The XMRV-CFS association and its subsequent effect on the blood banking industry is a great example of how difficult decisions can be in the HIV-influenced world we now inhabit. The “what do we do and when do we do it?” questions are challenging both ethically and scientifically, especially when the evidence is developing and sometimes conflicting and the answers are unclear. It seems that many in the public arena and in the blood industry, following the HIV calamity of the early 1980’s, have embraced the so-called “precautionary principle” when considering the possible effect of a new infectious agent.
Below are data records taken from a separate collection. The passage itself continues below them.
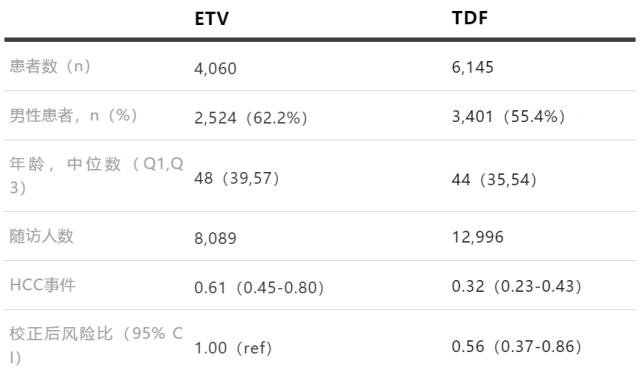Screen dimensions: 640x380
Task: Click the value 0.61（0.45-0.80）
Action: (x=259, y=288)
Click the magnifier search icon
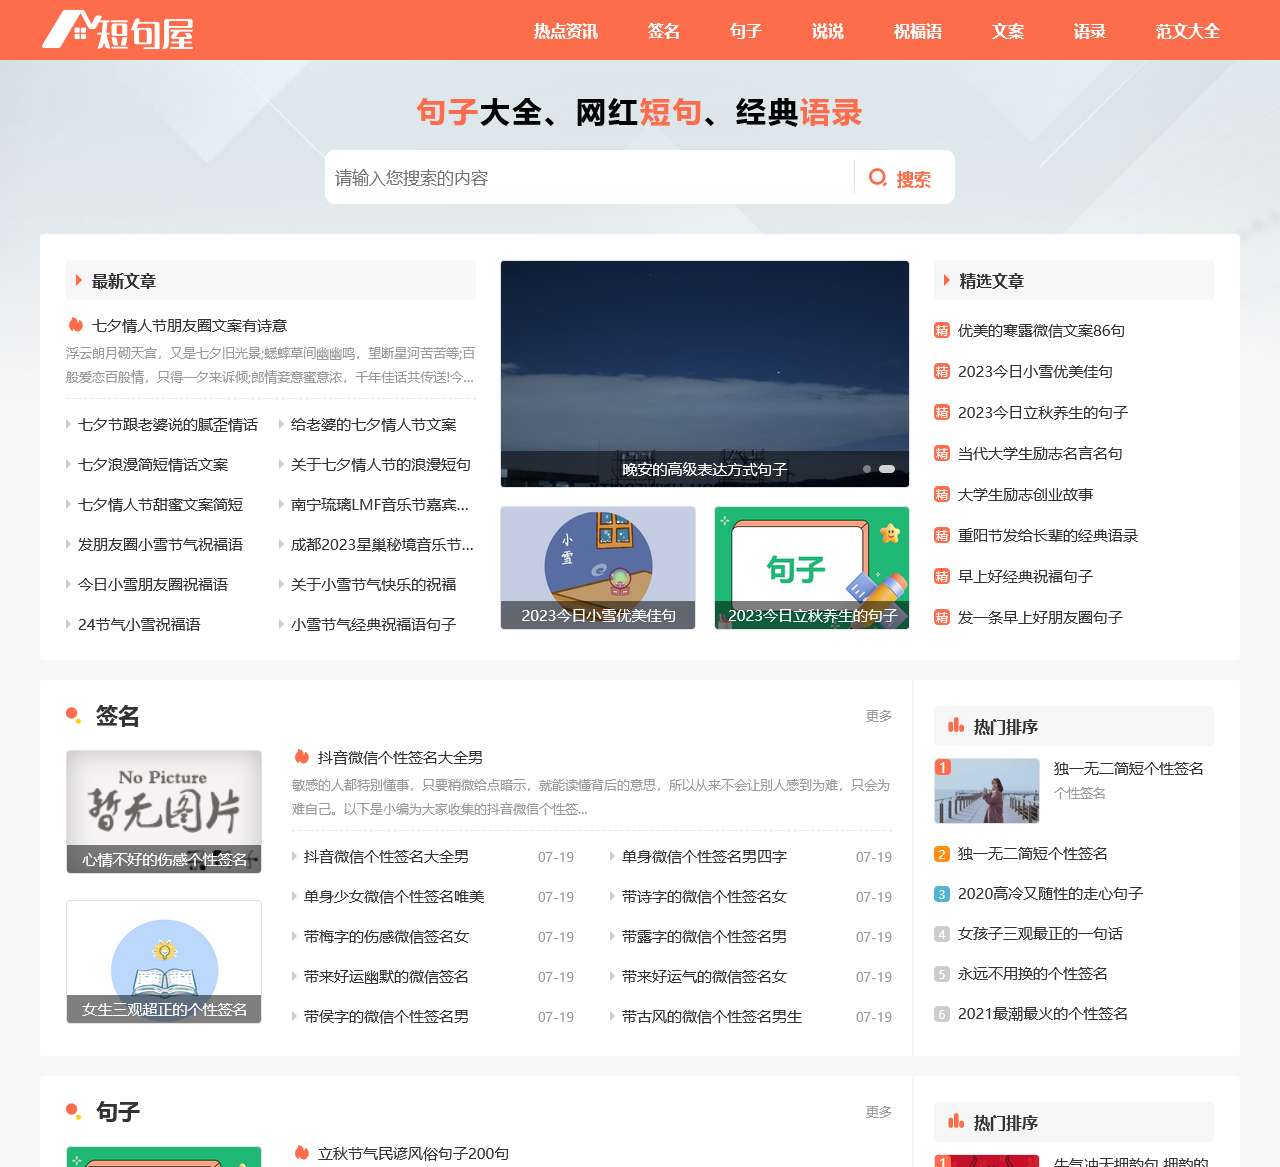 [x=878, y=177]
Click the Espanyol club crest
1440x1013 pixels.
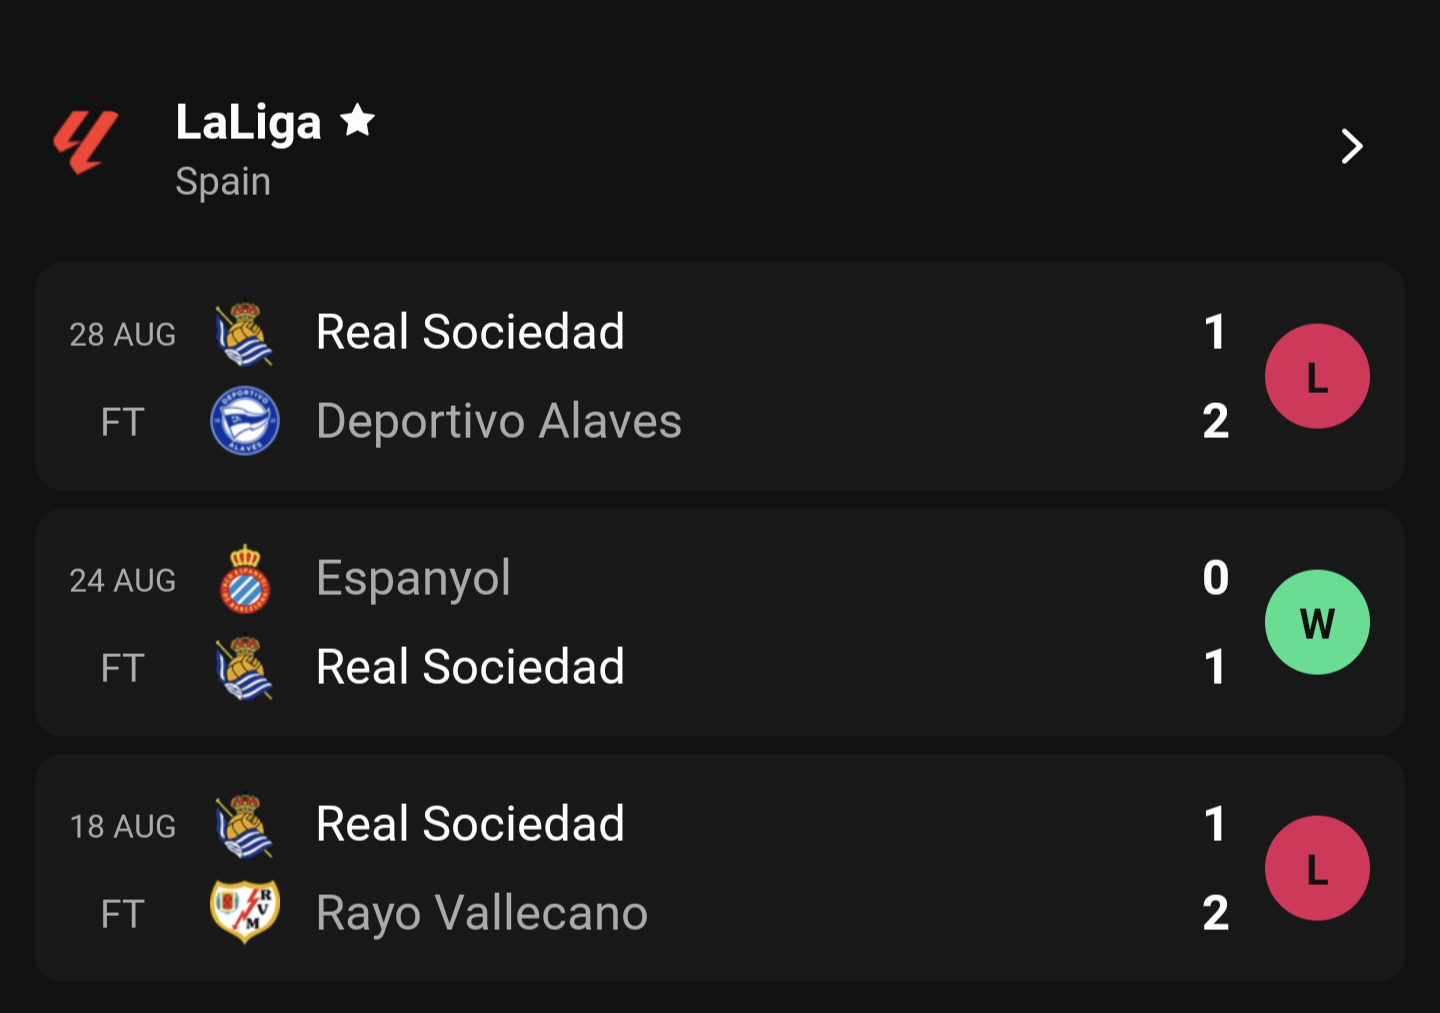[x=244, y=579]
This principle, as stated in 1998, is: “When an activity raises threats of harm to human health or the environment, precautionary measures should be taken even if some cause and effect relationships are not fully established scientifically”. However, in the current environment of limited resources and a seemingly endless flood of emerging and novel infectious agents, those of us in this industry are put in the difficult position of trying to make wise choices based on limited information and evidence, making our best efforts to balance incomplete information and unease about the unknown with the desire to protect our recipients and donors as best we can.

Updated on 2/10/11 to correct laboratories for Lo and Alter study.
Updated on 2/21/11 to correct Pneumocystis name.